Autre remarque préliminaire, celle de la forme et de l’ampleur poétique. Si Delpastre, Lafont, Manciet et Delavouët évoluent de plus en plus vers une forme poétique constituée de grands ensembles, de grands recueils thématiques incluant le souci d’une organisation souvent recherchée et d’une cohérence intérieure, la poésie de Bernard Lesfargues ne suit pas ce chemin. Aux premiers poèmes courts et disparates de Manciet, Lafont, Delpastre et Delavouët, apparaît bien vite la structuration d’une œuvre dont le sommet organisationnel semble être atteint par L’Enterrament a Sabres de Manciet ou les cinq volumes des Pouèmo de Delavouët. Lafont semble y arriver quelques années plus tard, bien que La Cantata de la misèria dins Arle (Lafont 1957) 3constitue déjà une approche significative qui sera par la suite confirmée par Lausa per un soleu mòrt e reviudat (Lafont 1984) ou La Gacha a la Cistèrna (Lafont 1998). Bernard Lesfargues à qui je faisais remarquer ce fait m’avait donné une réponse elliptique, en partie véridique, invoquant son manque de temps pour se lancer dans une respiration poétique de longue haleine. En partie vraie, car il me semble aujourd’hui que cette réponse était toute prête, comme un prétexte nécessaire à fournir, afin qu’il n’eût pas à livrer d’autres explications. Risquons une hypothèse : si Lesfargues n’a pas œuvré dans le poème long ou l’organisation structurelle ample, c’est qu’il n’y destinait pas sa poésie qui était faite de mouvements courts, convulsifs, pulsionnels, de fragmentations d’un temps qui ne manque pas de l’obséder mais qu’il restitue par bribes et ne recompose pas dans l’amplitude du souffle. En ce sens, il semble plus proche de certains poètes français, Supervielle, quelques surréalistes ou même Char, de certains Espagnols ou Grecs qui ne s’inscrivent pas nécessairement dans la longue coulée poétique. Il n’est pas dans sa génération une exception, loin de là, mais il demeure d’entre les plus doués l’un de ceux qui ne se sont pas projetés dans un fleuve poétique ininterrompu. Une simple remarque, mais qui nous entraîne à considérer ce qui est une originalité et plus encore ce qui ressort des mécanismes inconscients de la création poétique.

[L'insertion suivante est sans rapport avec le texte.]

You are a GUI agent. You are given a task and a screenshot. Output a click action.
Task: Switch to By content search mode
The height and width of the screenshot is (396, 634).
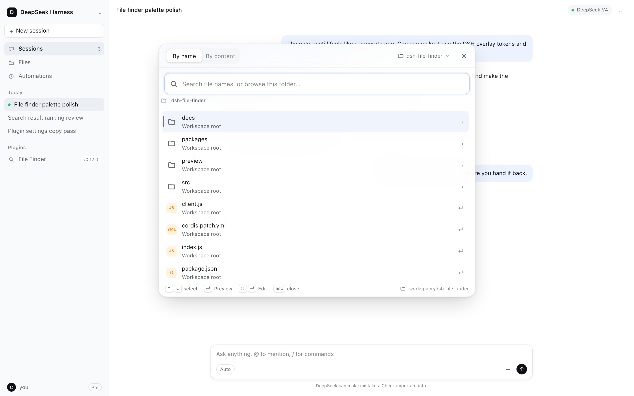click(220, 56)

Cette œuvre poétique est donc constituée de trois recueils publiés de 1952 à 1970 (Lesfargues 1952 ; 1965 ; 1970), de quelques plaquettes reprenant des poèmes antérieurs, y ajoutant parfois des inédits4, d’interventions poétiques diverses5, de l’édition de 2001 qui reprend l’essentiel des poésies déjà publiées, puis de deux autres recueils postérieurs (Lesfargues 2006 ; 2014). La dispersion de sa création poétique permet d’espérer que seule une partie des poèmes écrits ait été publiée et que l’on puisse ainsi retrouver d’autres inédits, car Lesfargues, tout au long de son existence, ne s’est jamais vraiment soucié de colliger tous ses poèmes et de veiller à leur publication. L’avancée que constitue l’édition de 2001 qui reprend les recueils antérieurs et où figurent des inédits a été remarquée, de telle sorte que certains lecteurs ont semblé découvrir un poète qui avait déjà publié depuis près de cinquante ans. La quantité considérable d’interventions de Bernard Lesfargues, que ce soit en Occitanie ou en Catalogne où, à la fin de son existence il était également questionné au sujet de son œuvre poétique, doit nous interroger, car il semble que se trouve là une forme de retour inévitable vers le centre d’une création littéraire dont il faut bien poser le rapport qu’elle a entretenu avec ses autres activités, notamment la traduction6. Nous sommes donc en présence d’une œuvre dispersée, comme cela est souvent le cas dans la littérature occitane, et une véritable bibliographie, qui devrait également prendre en compte les publications en revue, est un travail des plus urgents mais aussi des plus difficiles7.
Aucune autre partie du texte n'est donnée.